■ About this task:
Transcribe only the lines in the data below falling between the line with "Task: Check the Hard disk 1 checkbox" and the line with "Screen dimensions: 1680x987", including those two lines, and leave out any picture.

■ Supplied records:
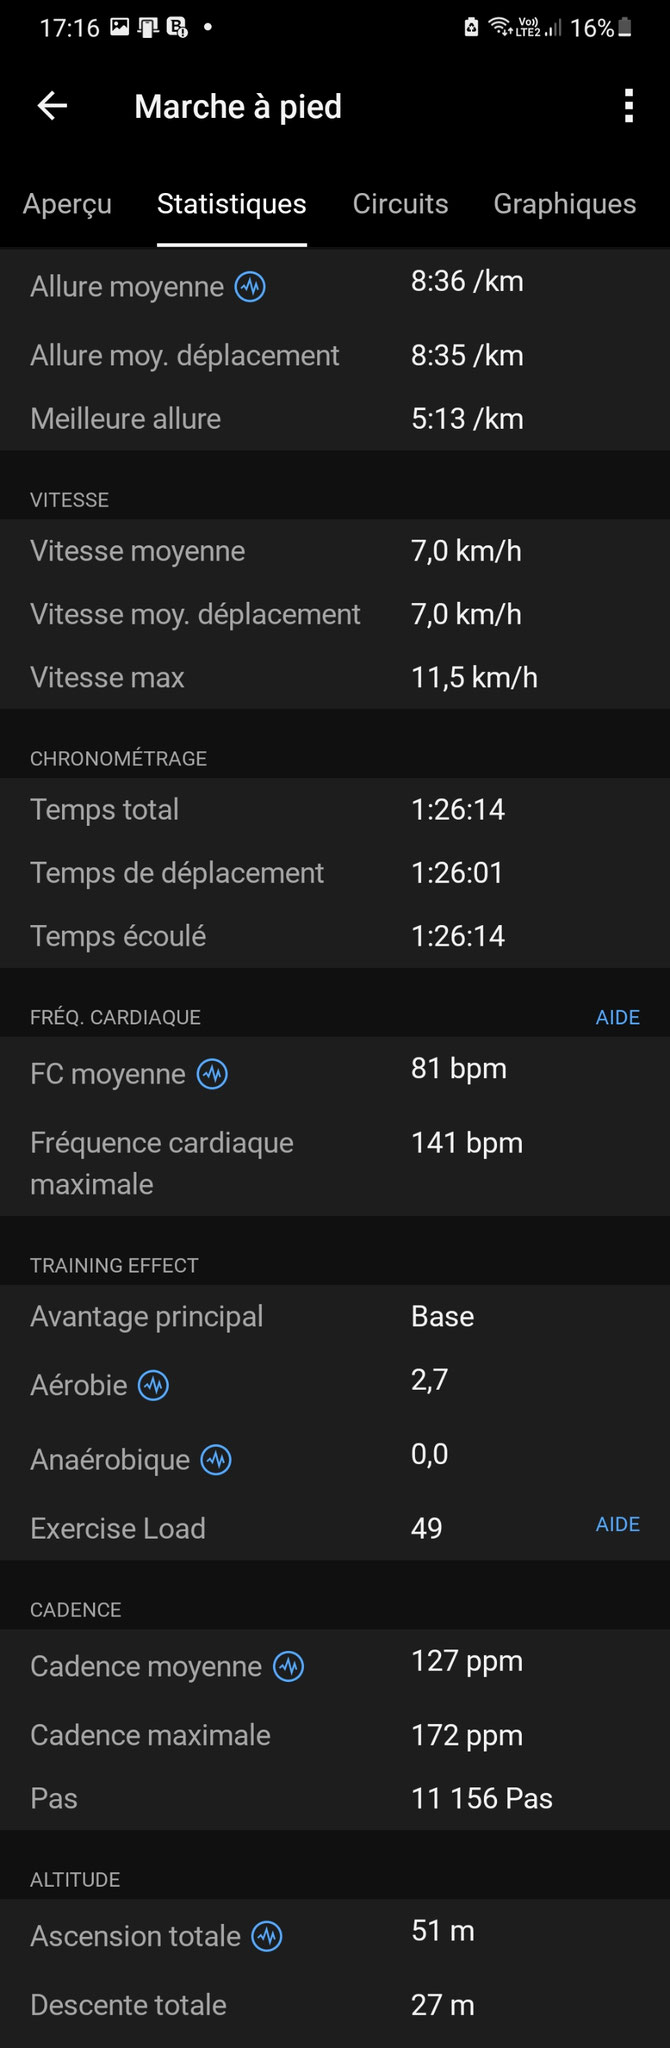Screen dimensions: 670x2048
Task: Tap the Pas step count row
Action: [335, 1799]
...
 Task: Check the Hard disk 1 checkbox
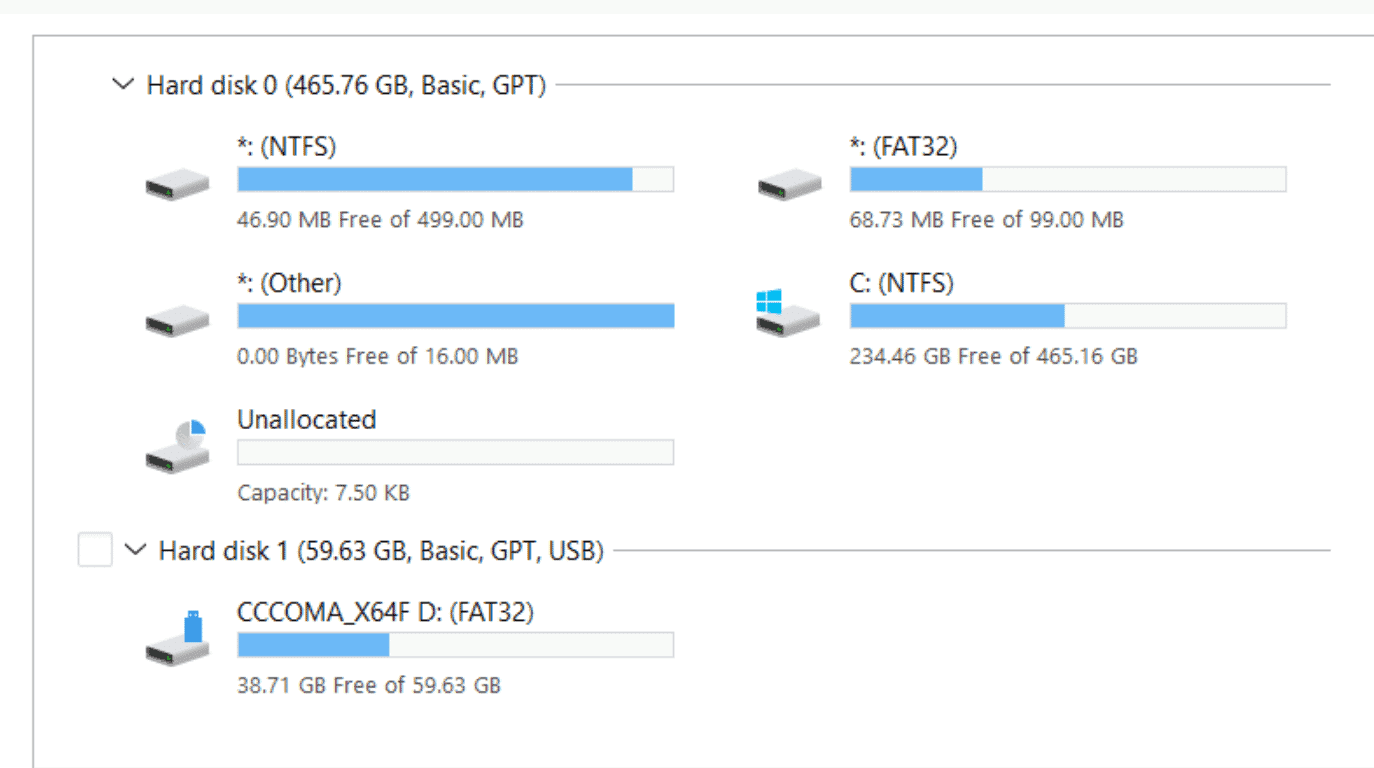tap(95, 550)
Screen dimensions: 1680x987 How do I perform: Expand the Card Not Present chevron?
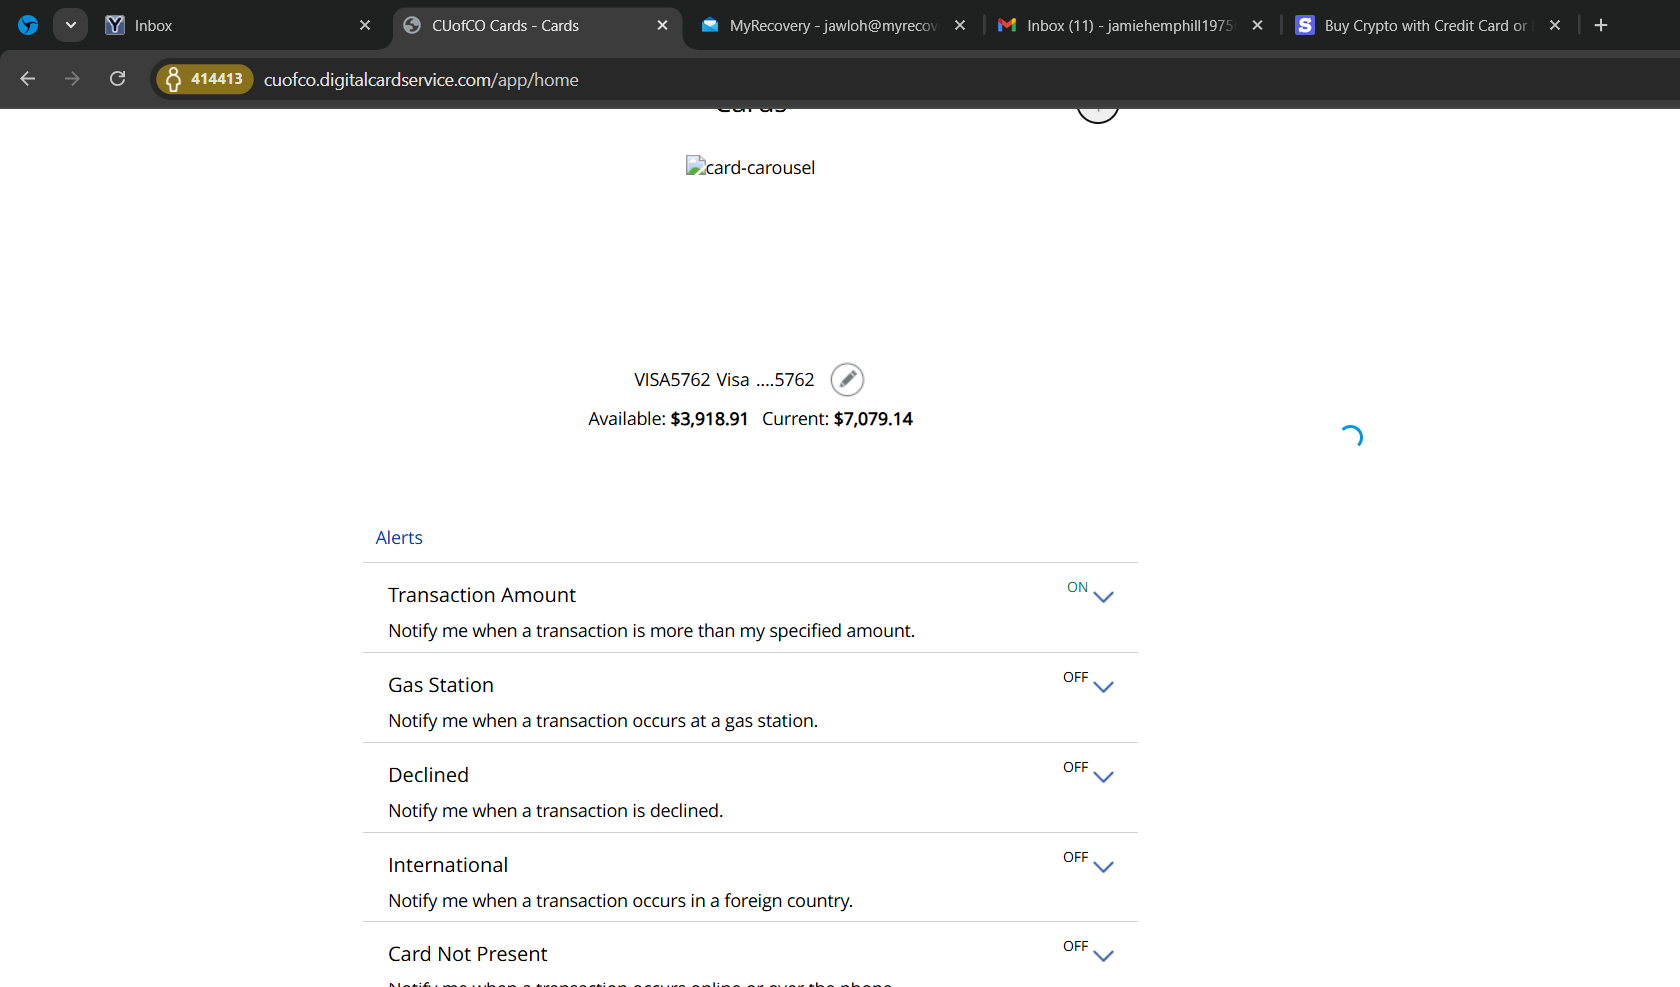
* * *
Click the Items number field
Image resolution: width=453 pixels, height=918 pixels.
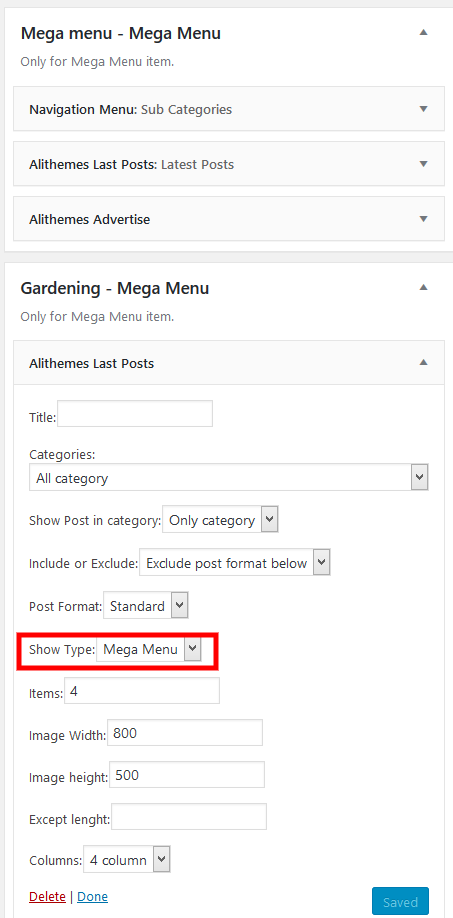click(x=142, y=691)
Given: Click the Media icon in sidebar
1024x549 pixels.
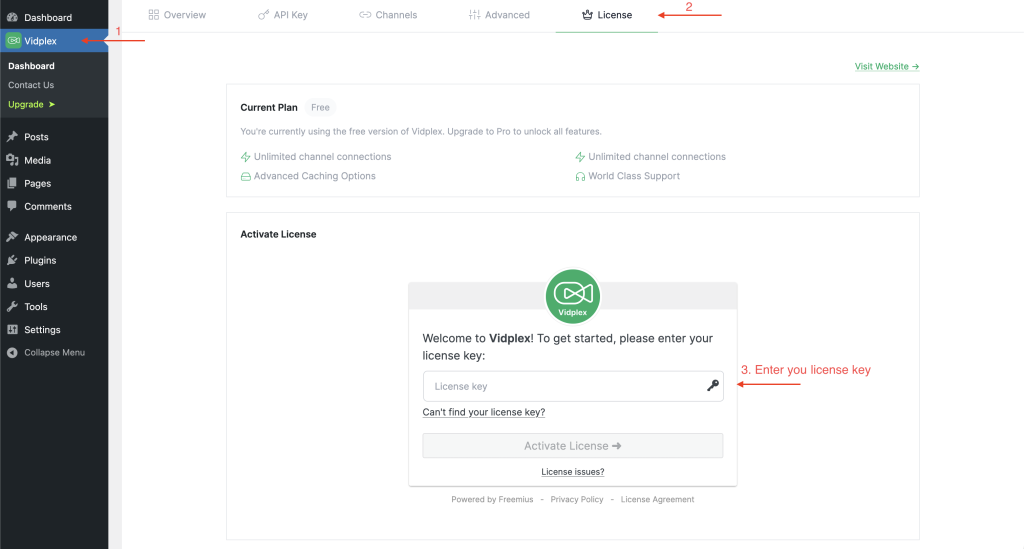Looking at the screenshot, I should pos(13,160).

■ Result of the task:
 Task: Check the Hard disk 1 checkbox
tap(95, 550)
Screen dimensions: 1680x987 How do I perform: Expand the Card Not Present chevron?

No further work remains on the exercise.